Saved data entries:
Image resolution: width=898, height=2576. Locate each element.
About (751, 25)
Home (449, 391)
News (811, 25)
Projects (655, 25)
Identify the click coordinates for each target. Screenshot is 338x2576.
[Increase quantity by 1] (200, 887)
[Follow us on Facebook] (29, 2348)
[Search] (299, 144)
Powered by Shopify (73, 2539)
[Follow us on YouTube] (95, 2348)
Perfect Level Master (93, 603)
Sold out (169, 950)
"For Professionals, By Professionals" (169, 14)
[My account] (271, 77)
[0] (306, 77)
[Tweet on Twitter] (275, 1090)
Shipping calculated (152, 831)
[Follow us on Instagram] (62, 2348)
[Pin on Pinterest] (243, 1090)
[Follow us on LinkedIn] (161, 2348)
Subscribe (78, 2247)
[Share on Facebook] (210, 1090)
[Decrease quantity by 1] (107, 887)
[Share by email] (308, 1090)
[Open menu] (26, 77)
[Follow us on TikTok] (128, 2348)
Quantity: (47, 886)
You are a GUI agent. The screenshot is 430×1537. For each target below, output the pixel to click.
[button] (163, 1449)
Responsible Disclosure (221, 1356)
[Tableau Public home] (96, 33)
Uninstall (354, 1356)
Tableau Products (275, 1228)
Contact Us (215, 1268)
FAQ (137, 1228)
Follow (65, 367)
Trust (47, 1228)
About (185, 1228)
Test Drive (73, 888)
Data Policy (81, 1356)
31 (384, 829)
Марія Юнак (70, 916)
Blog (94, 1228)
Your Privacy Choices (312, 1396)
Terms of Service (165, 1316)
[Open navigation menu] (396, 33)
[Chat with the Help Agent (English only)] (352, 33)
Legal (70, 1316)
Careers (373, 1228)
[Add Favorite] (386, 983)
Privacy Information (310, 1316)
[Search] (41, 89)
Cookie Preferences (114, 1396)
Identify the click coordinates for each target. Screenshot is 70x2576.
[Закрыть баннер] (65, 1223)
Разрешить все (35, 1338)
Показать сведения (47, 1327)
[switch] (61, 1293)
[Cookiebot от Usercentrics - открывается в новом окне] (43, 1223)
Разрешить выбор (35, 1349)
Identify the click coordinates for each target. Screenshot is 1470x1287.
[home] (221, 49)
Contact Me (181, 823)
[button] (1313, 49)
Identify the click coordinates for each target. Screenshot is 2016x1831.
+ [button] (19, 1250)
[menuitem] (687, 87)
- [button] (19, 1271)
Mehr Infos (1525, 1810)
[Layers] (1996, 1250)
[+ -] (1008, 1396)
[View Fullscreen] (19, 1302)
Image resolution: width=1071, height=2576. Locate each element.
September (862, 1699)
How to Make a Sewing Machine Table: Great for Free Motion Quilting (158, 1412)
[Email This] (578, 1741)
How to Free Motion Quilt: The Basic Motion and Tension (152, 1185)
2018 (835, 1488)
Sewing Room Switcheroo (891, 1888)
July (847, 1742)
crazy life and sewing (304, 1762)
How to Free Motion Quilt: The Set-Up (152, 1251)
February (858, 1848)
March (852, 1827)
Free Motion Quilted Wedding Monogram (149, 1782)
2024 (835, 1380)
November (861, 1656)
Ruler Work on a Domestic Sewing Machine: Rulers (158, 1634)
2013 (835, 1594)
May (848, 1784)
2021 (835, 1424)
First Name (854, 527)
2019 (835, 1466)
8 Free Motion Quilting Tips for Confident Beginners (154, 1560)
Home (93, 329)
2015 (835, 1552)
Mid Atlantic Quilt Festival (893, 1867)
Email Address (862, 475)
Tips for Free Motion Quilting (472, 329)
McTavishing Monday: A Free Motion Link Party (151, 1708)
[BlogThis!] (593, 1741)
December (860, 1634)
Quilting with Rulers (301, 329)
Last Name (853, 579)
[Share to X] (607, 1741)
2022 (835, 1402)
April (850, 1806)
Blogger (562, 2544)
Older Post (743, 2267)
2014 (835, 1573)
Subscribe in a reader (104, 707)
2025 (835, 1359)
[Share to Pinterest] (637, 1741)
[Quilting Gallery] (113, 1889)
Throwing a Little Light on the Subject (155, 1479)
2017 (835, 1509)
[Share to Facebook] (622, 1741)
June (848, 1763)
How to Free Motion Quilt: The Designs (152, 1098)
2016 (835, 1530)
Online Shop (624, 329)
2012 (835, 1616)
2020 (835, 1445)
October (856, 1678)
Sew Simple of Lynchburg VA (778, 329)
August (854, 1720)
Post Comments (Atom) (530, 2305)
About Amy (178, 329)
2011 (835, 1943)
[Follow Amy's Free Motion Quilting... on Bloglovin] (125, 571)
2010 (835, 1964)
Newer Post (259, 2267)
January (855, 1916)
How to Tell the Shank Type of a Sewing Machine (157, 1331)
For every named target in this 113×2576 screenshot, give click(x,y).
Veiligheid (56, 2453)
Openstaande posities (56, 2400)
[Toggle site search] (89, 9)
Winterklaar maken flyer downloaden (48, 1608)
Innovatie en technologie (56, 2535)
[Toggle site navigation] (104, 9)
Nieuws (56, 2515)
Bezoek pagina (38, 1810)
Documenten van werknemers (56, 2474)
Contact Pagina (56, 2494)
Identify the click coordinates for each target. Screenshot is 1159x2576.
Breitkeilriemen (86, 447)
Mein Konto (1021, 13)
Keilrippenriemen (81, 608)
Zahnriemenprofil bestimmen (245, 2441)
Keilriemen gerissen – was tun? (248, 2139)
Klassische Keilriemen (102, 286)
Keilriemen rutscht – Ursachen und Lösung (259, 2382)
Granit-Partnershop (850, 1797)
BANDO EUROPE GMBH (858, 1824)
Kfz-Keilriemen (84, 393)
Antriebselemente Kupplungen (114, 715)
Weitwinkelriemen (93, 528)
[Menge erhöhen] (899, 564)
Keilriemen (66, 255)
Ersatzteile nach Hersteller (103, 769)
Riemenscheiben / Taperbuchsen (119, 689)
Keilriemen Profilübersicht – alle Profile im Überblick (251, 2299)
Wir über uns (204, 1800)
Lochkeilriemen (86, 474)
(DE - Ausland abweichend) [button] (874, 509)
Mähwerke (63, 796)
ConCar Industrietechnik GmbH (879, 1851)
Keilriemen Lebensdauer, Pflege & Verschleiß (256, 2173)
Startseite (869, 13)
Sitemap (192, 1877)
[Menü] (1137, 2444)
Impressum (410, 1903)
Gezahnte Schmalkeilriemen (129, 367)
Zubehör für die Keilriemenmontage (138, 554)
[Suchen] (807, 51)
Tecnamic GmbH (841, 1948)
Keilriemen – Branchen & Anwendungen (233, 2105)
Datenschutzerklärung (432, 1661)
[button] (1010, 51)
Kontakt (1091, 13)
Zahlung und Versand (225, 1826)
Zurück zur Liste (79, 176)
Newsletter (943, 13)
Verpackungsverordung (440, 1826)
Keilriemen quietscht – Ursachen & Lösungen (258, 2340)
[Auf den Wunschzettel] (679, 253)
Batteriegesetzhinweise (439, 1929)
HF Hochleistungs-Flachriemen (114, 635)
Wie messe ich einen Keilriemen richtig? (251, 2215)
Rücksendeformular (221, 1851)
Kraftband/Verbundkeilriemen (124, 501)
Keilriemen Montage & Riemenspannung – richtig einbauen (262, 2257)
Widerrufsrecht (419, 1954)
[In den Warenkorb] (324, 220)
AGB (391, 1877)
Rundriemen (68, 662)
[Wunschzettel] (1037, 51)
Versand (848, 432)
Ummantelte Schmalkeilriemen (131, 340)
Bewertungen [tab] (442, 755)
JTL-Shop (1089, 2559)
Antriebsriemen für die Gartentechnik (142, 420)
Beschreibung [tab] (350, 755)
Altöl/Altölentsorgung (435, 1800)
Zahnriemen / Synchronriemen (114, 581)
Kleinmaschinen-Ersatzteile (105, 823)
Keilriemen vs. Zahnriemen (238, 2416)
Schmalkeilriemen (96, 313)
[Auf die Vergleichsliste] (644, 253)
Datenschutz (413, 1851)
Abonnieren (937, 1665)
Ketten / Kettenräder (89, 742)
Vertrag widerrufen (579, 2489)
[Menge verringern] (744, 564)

Problem requirements:
Above are the records; from them, give again exactly the lines from the one containing "Ummantelte Schmalkeilriemen (131, 340)" through the one containing "Keilriemen vs. Zahnriemen (238, 2416)", both included.

Output of the task:
Ummantelte Schmalkeilriemen (131, 340)
Bewertungen [tab] (442, 755)
JTL-Shop (1089, 2559)
Antriebsriemen für die Gartentechnik (142, 420)
Beschreibung [tab] (350, 755)
Altöl/Altölentsorgung (435, 1800)
Zahnriemen / Synchronriemen (114, 581)
Kleinmaschinen-Ersatzteile (105, 823)
Keilriemen vs. Zahnriemen (238, 2416)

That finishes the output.